The grand fir tree is a medium to large fir tree found in North America. It was first described by a Scottish botanist, David Douglas, who has also lent his name to the Douglas fir. Its main adaptation is the fact that it can grow in various kinds of soils.
|Scientific Name||Abies grandis|
|Other Names||Giant fir, lowland white fir, great silver fir, Vancouver fir, western white fir, Oregon fir, silver fir, yellow fir, stinking fir, Puget Sound fir, sapin grandissime (French), abeto grande (Spanish)|
|Identification||Size: Up to 262 ft (80 m) at maturity
Trunk Diameter: 6.6 ft (2 m)
Leaves (Needles): Flattened, 0.75-2 in (1.9-5 cm) long, topside dark yellow-green with two white bands, notched or rounded apex, arranged spirally, arranged in 2 ranks towards the crown alternating on the twig, perpendicular to the shoot and parallel to each other
Fruits (Cones): 2-4 inches (5-10 cm) in length, barrel-shaped, purplish green to green at maturity
Bark: Grayish-green with resin-blisters when young, eventually becomes 2-3 in (5-7.6 cm) thick at maturity, patchy and grayish-brown, flattened ridged wrinkles, purple-red inner bark
|Distribution/Range||British Columbia in Canada, Washington, Oregon, Montana, Idaho and California in the USA|
|Habitat||Moist coniferous forests at altitudes from sea level to 5,906 ft (1,800 m)|
|Growth Rate||Slower in shades, aggressive in the open; annual growth is up to 1.5 m (4.9 ft) when young|
|Lifespan||250 years; occasionally over 300 years|
|Growing Conditions||Winter Conditions: Tolerant of winter temperatures down to -100°F (-73°C)

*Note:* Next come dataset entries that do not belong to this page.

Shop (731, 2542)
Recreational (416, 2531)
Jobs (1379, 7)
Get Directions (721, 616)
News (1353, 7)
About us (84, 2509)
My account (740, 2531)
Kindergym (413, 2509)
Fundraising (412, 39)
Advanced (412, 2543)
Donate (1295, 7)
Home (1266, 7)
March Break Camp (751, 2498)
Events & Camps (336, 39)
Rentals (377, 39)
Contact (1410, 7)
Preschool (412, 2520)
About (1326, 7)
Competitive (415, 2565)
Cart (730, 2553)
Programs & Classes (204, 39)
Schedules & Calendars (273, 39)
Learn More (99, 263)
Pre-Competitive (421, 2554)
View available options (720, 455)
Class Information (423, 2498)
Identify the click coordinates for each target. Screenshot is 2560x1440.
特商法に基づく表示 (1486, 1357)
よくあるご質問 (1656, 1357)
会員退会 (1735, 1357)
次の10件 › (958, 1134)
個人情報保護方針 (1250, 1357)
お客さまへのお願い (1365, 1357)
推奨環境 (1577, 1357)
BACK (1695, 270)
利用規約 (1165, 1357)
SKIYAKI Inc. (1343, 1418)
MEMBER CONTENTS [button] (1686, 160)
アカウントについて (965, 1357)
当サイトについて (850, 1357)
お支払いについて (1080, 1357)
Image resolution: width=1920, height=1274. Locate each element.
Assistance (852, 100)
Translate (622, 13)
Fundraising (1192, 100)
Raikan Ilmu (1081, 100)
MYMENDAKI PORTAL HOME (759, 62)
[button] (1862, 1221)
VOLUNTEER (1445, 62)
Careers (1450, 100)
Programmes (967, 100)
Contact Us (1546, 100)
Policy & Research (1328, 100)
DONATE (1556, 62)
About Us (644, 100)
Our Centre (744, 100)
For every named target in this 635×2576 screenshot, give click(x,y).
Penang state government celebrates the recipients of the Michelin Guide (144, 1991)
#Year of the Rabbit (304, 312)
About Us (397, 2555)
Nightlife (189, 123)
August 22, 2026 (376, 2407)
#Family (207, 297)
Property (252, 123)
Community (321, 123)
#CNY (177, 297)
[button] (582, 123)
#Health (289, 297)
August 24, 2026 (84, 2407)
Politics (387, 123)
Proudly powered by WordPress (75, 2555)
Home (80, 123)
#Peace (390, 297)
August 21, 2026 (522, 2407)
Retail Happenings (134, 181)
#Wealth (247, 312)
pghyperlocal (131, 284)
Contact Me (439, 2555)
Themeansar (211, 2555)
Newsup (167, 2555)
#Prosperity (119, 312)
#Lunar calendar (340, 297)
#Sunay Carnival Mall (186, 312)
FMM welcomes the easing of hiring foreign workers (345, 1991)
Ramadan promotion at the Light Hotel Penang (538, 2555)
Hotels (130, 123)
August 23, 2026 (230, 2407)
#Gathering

Summer Conditions: Cool to moderate weathers during the summer
Rainfall: 25 in (63.5 cm) per year
Soil: Neutral to acidic
Light Requirement: Full Sun
|Diseases & Pests||Fir engraver beetles, root diseases|
|Breeding (Reproduction) System||Monoecious|
|Seed Dispersal||Scales deciduous as seeds ripen|
|Seedling Development||Germination is relatively easy|
|Wildlife Value||Livestock use it as shade; moose, deer, and blue, sharp-tailed and ruffed grouse eat the needles in winter; nuthatches, chickadees, squirrels and other rodents eat the seeds|
|Uses||As an ornamental tree, Christmas trees; softwood lumber used in making paper, construction of floors and frames; also used as a medicine for treating fevers and colds|
|IUCN Conservation Status||Least Concern|
Comparison of Grand Fir with other Fir Species
Grand fir vs. Douglas fir
Needles on the grand fir are dark yellow-green on top whereas Douglas fir needles are green.
Grand fir vs. Balsam fir
Grand fir grows in the Pacific Northwest and California while the Balsam fir inhabits Northeastern United States.
Grand fir vs. Fraser fir
Fraser fir needles have a silvery appearance while grand fir needles don’t.
Grand fir vs. Pacific silver fir
Grand fir grows in moist coniferous forest and Pacific silver fir grows in the temperate rainforests.
- In the North American lumberjack circles, the grand fir is also known as the ‘hem fir’, which is an umbrella term coined to refer to the noble fir, California red fir, Pacific silver fir, western hemlock fir and the white fir (Abies concolor).
- The scent of the grand fir is citrus like, thus adding to its popularity as a Christmas tree.